Out on their Summer pasture, our cows are looking about as lazy as a lazy cow can look, which is pretty damn lazy indeed, unaware of the coming snows and seemingly without a care in the world. Their calves are fat and bright-eyed, and the ladies themselves are full of figure and sashay their mighty asses across the ground like so many heavy-weight ballerinas, resplendent in their bovineness, and seeming like queens of their particular world. They have dined their way through a few hundred tonnes of variously succulent grasses, sedges and shrubs, not to mention every available scrap and smidgeon of water hemlock, death camas and locoweed, and all they seem to do is proceed from strength to strength. I’ve told them time and again not to eat the bad stuff, but they seem to thrive on it, like some sort of post-holocaust cockroaches munching their way through a hellsbroth of poisons and paralytics. Sometimes when I eat their livers I think I can detect a slight neurological tingling and a light but chilly perspiration on the top lip, along with a mild out-of-body sort of sensation. I think this is maybe called homeopathy. Or maybe it’s just gas.

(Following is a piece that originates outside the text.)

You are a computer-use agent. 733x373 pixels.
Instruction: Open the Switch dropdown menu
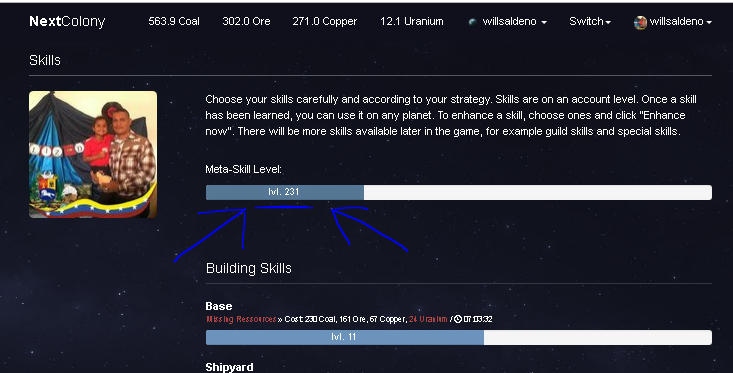coord(590,22)
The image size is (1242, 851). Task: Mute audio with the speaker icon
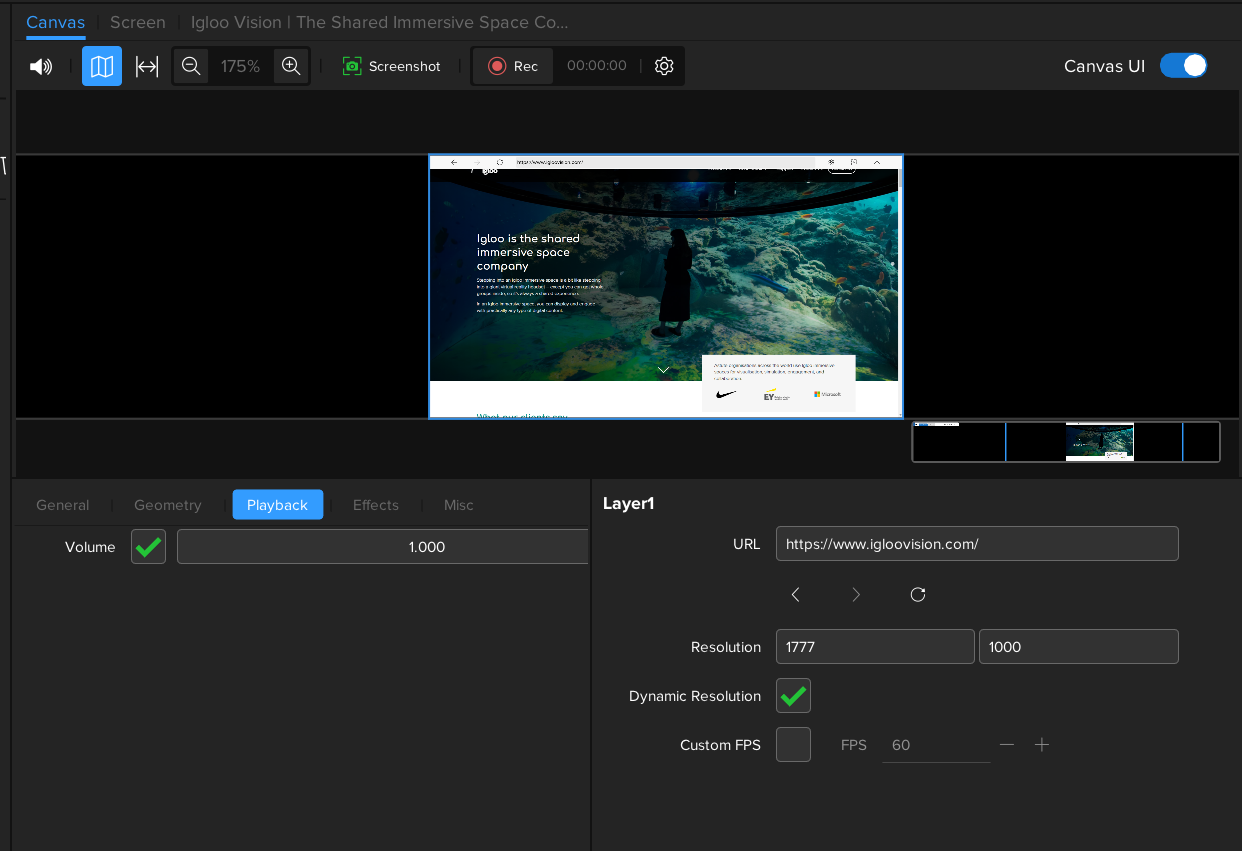click(x=40, y=67)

And anybody who hasn’t been too busy texting or preening in their rear-view mirror while they’ve been driving around these last couple weeks will have noticed another delightful sign of the calendar. Little flying jewels of blue and orange and ermine-speckled polka-dots are to be seen flitting from post to post or hovering like miniature gyro-copters above a hay field. The Kestrels are moving through our country, heading for Texas and points south. We used to know them as sparrowhawks, but this name seems to have fallen out of favour. In truth, I’ve never seen one catch a sparrow, but I have seen them snag a big fat grasshopper, or a plump mouse, hovering in place and picking the gizzards out of its prey on the wing. When these elegant little creatures show up, you can pretty much lay a safe bet that they have had their feathers ruffled already somewhere back up the line by the old North Wind. Along with them will also come, in due course, the Sharpies and the Falcons and the great Golden Eagles in all their majesty. A vast wave of winged blood and bone is sweeping down across the map ahead of the darkness and the cold. What they tell us is this - Fall is upon us.

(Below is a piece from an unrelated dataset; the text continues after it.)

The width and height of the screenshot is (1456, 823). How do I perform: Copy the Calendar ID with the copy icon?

It is, in fact, the time of the Autumnal Equinox - that time of the year when the length of night equals that of the day. This also occurs in March - the Vernal Equinox. As our planet sweeps in its stately course around our star, tilted in that cack-handed way that it is on its axis, we experience what we have come to call the Seasons. Now we are coming to the time when the Sun favours the southern hemisphere with its beneficent rays, and we are left to cope with the drawing-in of the light, and must summon all our faith to believe that the cycle will once again reverse in six month’s time. And even though this big, blue ball we ride is traveling more than one hundred times faster than a Jumbo Jet in its endless journey ‘round the Sun, it will still take us a full year to return to the spot where we are right now. It is a very long road indeed.

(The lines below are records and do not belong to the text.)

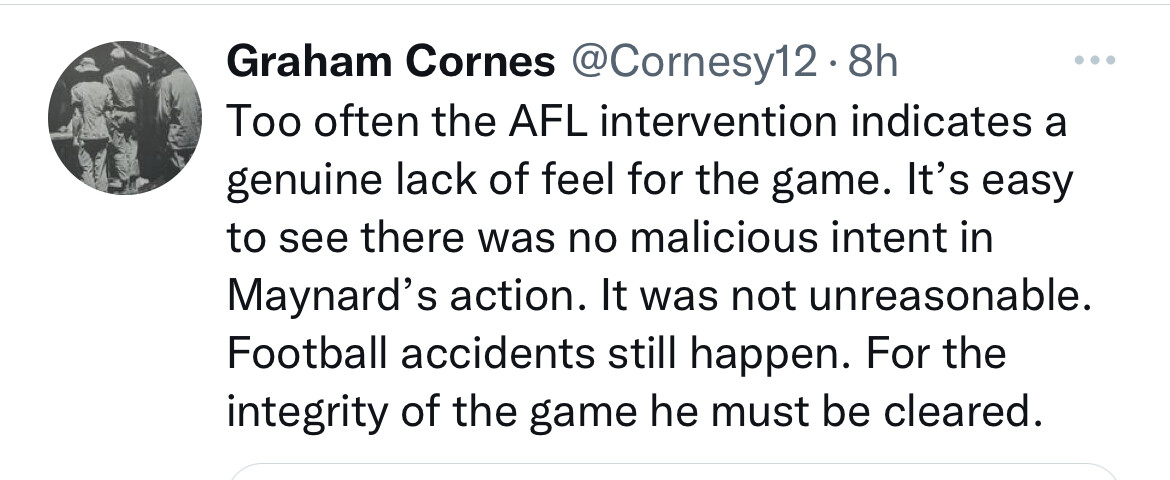Click the word "intervention" in the tweet
This screenshot has width=1170, height=480.
(x=718, y=122)
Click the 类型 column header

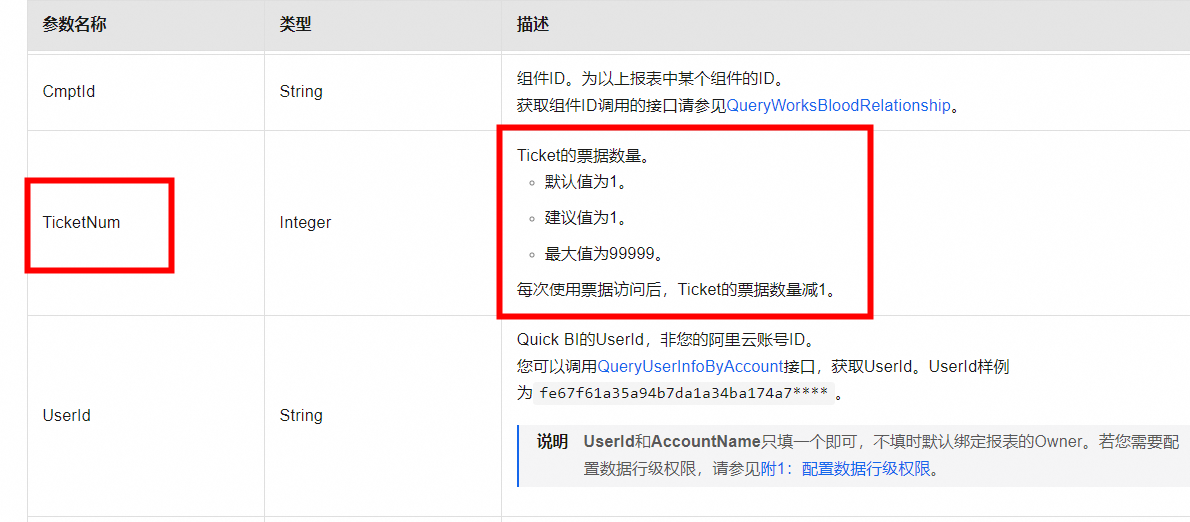point(295,24)
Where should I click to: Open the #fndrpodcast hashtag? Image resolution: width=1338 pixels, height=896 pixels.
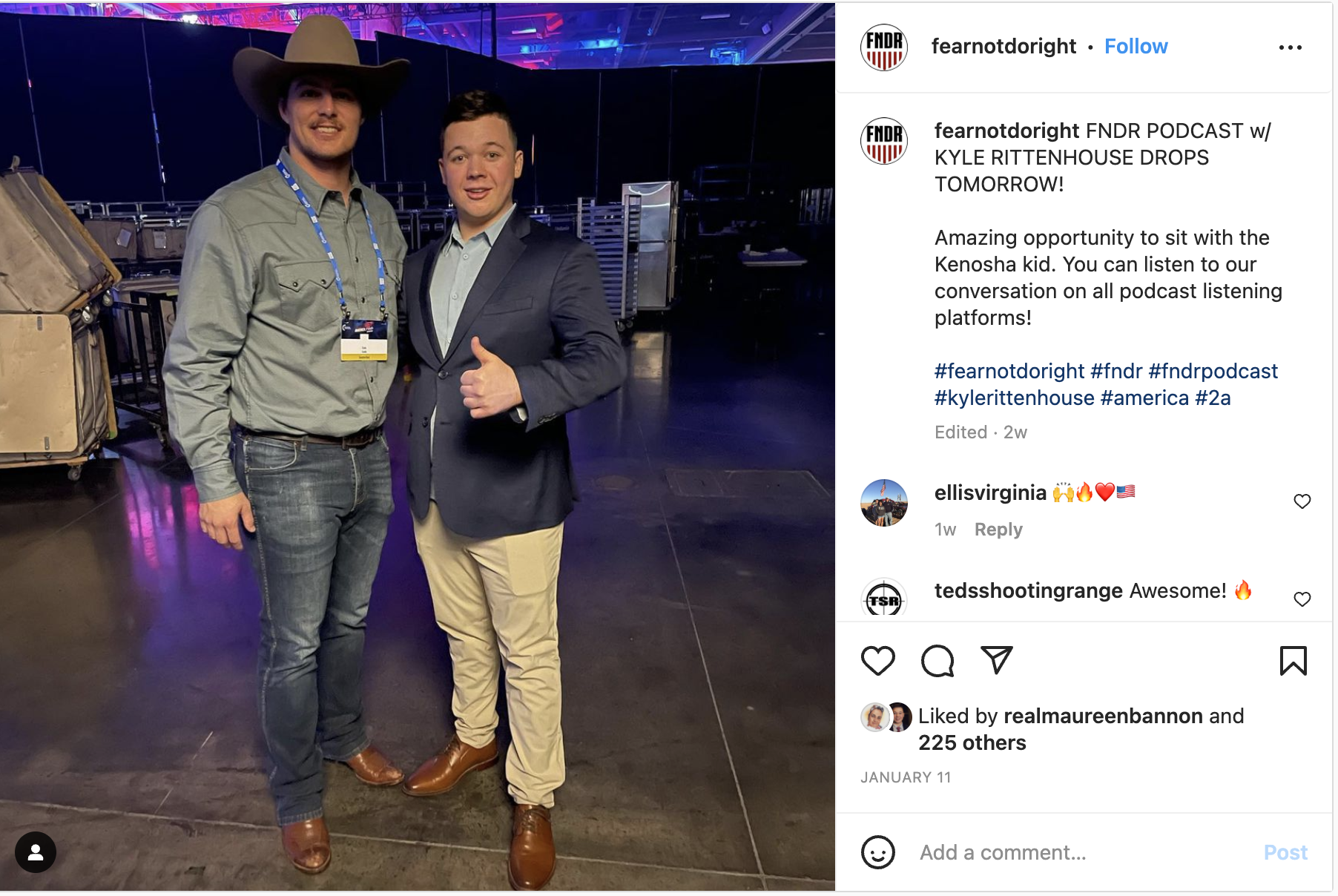(1213, 371)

I try to remember to be amazed. The very fact of our existence and our voyage in this Cosmos is vastly more fantastic and marvelous and implausible and wondrous than all the wildest flights of fancy of science fiction, and all the self-absorbed roilings of inward-gazing religious orthodoxy. A cow may seem a dull and banal thing - but it is far from that. It is a self-replicating, sentient organism inheriting the 13.7 billion year legacy of a universe so sublime and so boundless, that we should by rights be rendered speechless with awe at the sheer fact of it. A moo. A cloud. The swish of a wing. A last ray of the setting Sun. This small blossom in the palm of my hand.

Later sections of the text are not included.